> **Data provided**
• • • •

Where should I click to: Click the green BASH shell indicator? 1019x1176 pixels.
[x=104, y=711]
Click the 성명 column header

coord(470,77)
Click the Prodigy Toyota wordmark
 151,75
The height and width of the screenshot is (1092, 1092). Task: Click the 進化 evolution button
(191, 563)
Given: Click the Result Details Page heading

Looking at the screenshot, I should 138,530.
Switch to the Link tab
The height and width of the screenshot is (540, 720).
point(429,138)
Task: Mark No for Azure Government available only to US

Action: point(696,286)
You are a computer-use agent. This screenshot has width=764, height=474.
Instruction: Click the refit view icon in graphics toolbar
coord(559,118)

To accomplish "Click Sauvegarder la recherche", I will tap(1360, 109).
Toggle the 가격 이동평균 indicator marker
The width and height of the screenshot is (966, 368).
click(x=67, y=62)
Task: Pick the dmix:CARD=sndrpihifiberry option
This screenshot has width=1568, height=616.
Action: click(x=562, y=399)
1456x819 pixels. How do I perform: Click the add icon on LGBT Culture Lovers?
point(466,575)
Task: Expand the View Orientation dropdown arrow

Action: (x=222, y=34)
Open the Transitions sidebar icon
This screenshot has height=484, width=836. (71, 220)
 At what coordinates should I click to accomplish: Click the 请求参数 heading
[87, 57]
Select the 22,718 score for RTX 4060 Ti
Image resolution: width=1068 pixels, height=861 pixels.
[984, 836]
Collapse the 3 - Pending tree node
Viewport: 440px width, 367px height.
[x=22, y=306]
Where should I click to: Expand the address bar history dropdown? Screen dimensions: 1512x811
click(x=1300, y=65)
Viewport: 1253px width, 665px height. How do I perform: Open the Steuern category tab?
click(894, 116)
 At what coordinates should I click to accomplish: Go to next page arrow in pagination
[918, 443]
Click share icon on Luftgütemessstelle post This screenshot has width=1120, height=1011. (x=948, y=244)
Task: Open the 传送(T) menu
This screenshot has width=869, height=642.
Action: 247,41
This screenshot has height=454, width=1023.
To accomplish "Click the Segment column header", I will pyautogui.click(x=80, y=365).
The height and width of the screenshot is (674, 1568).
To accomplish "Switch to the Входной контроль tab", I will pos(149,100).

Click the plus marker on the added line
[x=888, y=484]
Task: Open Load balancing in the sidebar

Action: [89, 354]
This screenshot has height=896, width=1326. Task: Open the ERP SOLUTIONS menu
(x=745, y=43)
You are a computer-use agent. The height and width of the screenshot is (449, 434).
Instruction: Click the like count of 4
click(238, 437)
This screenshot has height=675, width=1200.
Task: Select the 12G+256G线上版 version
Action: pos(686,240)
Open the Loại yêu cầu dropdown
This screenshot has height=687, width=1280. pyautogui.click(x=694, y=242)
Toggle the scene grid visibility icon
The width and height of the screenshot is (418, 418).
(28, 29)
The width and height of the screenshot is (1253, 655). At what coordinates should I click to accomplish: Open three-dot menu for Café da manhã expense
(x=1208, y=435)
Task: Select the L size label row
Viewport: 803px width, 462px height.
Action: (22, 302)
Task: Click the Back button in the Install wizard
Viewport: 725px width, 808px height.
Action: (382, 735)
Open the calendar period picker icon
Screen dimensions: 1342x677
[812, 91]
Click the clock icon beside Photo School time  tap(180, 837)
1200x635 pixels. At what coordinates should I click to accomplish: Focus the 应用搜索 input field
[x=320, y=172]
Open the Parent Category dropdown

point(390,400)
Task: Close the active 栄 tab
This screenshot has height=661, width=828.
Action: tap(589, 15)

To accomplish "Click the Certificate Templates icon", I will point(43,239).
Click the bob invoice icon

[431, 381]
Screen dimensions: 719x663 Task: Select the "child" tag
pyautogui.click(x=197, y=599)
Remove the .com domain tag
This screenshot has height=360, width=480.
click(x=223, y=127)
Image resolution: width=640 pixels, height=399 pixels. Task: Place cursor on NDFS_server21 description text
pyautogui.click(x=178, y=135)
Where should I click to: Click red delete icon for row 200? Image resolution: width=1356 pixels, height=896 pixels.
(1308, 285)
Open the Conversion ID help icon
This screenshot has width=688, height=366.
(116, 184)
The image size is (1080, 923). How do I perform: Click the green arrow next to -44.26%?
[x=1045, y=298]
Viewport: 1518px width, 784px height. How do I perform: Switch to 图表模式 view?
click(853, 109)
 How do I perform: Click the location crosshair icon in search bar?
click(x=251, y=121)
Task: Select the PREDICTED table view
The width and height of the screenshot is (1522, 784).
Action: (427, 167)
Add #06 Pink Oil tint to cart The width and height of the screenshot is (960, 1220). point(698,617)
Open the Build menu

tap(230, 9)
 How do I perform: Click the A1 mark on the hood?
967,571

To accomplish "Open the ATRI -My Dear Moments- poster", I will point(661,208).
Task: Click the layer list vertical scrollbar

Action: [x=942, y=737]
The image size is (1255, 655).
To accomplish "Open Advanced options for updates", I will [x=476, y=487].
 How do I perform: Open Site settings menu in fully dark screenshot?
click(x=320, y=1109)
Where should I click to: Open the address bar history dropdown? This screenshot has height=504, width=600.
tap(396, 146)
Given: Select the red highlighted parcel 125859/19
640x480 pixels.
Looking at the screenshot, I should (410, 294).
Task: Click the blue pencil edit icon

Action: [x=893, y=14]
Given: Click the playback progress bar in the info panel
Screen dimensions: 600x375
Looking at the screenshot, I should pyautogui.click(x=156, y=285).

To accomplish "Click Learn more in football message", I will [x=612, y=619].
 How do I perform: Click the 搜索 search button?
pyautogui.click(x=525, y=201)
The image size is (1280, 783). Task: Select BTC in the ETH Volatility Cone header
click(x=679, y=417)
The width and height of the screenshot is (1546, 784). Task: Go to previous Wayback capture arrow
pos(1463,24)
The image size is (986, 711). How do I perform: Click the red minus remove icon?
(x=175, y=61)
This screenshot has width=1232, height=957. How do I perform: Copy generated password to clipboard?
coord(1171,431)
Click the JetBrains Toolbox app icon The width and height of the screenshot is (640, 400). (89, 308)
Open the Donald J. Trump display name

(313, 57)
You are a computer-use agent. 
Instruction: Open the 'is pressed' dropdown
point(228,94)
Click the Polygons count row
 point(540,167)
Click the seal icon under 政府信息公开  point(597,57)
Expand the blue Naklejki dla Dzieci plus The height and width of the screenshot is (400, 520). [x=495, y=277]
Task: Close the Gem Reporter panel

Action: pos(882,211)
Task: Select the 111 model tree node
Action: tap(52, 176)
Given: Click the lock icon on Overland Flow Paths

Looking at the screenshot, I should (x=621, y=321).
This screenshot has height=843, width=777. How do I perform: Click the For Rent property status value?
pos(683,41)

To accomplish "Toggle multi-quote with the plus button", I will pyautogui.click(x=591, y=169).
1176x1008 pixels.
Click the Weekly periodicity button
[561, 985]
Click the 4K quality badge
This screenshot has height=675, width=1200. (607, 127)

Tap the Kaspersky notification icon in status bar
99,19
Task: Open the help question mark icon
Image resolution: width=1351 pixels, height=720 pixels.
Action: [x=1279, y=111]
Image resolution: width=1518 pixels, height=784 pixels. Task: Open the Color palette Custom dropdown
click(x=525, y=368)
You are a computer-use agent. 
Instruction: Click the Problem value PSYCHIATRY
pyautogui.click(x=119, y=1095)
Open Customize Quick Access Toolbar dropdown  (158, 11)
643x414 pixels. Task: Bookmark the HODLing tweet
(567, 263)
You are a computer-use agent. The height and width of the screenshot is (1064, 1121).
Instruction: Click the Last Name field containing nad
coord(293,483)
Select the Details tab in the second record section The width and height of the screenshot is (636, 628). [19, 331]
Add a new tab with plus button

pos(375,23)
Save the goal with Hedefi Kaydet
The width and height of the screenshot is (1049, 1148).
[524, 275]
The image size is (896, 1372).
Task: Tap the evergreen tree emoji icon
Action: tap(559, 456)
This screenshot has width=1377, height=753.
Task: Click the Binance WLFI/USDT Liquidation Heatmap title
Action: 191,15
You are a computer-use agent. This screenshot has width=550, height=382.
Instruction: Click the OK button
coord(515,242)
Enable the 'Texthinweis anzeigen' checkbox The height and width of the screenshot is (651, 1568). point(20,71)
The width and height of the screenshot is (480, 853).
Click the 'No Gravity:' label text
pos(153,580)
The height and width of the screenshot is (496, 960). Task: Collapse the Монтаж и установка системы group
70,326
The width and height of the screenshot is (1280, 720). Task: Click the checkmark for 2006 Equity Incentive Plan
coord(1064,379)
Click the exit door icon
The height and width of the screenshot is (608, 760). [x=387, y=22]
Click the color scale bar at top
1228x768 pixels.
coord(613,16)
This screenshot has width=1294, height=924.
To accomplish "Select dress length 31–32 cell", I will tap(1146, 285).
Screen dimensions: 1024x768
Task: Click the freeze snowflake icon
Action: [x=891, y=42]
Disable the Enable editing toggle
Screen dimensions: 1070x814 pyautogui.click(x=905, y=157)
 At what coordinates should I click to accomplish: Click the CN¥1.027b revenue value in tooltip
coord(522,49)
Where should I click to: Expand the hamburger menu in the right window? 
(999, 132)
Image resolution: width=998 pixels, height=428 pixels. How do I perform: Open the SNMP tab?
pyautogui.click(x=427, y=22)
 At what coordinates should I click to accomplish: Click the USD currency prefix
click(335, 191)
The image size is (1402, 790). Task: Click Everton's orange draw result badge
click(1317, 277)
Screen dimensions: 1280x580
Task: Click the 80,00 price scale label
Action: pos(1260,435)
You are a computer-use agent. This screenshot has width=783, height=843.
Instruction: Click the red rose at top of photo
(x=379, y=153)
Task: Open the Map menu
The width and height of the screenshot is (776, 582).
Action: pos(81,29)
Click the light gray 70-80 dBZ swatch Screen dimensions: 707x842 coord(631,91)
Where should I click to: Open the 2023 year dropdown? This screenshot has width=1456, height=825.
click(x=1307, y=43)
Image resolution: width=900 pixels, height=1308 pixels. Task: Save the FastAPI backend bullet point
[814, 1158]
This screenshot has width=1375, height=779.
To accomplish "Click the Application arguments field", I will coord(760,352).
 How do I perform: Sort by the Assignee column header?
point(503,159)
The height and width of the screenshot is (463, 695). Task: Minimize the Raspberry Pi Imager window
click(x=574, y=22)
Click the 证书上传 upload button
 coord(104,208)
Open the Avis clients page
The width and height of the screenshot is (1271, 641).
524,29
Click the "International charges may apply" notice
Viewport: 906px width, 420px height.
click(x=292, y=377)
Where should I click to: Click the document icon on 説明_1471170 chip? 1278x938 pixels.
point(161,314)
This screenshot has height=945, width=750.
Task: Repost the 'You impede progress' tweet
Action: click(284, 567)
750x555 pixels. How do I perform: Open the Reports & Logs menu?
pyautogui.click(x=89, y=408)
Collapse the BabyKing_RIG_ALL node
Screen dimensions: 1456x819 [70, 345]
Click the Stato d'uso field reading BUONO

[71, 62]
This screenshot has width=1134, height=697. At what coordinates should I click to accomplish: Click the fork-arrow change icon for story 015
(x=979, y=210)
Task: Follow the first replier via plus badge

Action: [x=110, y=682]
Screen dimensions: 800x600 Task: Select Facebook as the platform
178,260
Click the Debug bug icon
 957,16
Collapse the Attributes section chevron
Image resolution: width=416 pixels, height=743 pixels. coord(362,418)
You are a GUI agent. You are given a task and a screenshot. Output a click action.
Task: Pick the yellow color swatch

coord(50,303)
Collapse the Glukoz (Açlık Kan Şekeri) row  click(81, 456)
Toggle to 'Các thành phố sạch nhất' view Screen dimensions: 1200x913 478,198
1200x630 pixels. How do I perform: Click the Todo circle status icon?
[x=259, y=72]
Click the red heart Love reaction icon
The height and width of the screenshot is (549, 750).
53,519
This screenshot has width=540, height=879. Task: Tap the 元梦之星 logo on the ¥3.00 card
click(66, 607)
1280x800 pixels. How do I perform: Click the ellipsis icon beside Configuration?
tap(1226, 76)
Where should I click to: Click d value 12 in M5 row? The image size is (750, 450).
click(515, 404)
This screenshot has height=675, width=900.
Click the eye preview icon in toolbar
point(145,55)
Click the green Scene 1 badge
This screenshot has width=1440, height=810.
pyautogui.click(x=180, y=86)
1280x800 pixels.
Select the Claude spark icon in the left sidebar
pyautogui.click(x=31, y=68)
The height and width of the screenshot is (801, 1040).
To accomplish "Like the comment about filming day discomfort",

• • • •

> **Exercise directions**
Only the lines above starting with the one with "Where should I click to: Expand the hamburger" and going through the one with "Open the Avis clients page" are to be copied, word for word and with both ends kept.

> **Result of this task**
Where should I click to: Expand the hamburger menu in the right window? 
(999, 132)
Image resolution: width=998 pixels, height=428 pixels. How do I perform: Open the SNMP tab?
pyautogui.click(x=427, y=22)
 At what coordinates should I click to accomplish: Click the USD currency prefix
click(335, 191)
The image size is (1402, 790). Task: Click Everton's orange draw result badge
click(1317, 277)
Screen dimensions: 1280x580
Task: Click the 80,00 price scale label
Action: pos(1260,435)
You are a computer-use agent. This screenshot has width=783, height=843.
Instruction: Click the red rose at top of photo
(x=379, y=153)
Task: Open the Map menu
The width and height of the screenshot is (776, 582).
Action: pos(81,29)
Click the light gray 70-80 dBZ swatch Screen dimensions: 707x842 coord(631,91)
Where should I click to: Open the 2023 year dropdown? This screenshot has width=1456, height=825.
click(x=1307, y=43)
Image resolution: width=900 pixels, height=1308 pixels. Task: Save the FastAPI backend bullet point
[814, 1158]
This screenshot has width=1375, height=779.
To accomplish "Click the Application arguments field", I will coord(760,352).
 How do I perform: Sort by the Assignee column header?
point(503,159)
The height and width of the screenshot is (463, 695). Task: Minimize the Raspberry Pi Imager window
click(x=574, y=22)
Click the 证书上传 upload button
 coord(104,208)
Open the Avis clients page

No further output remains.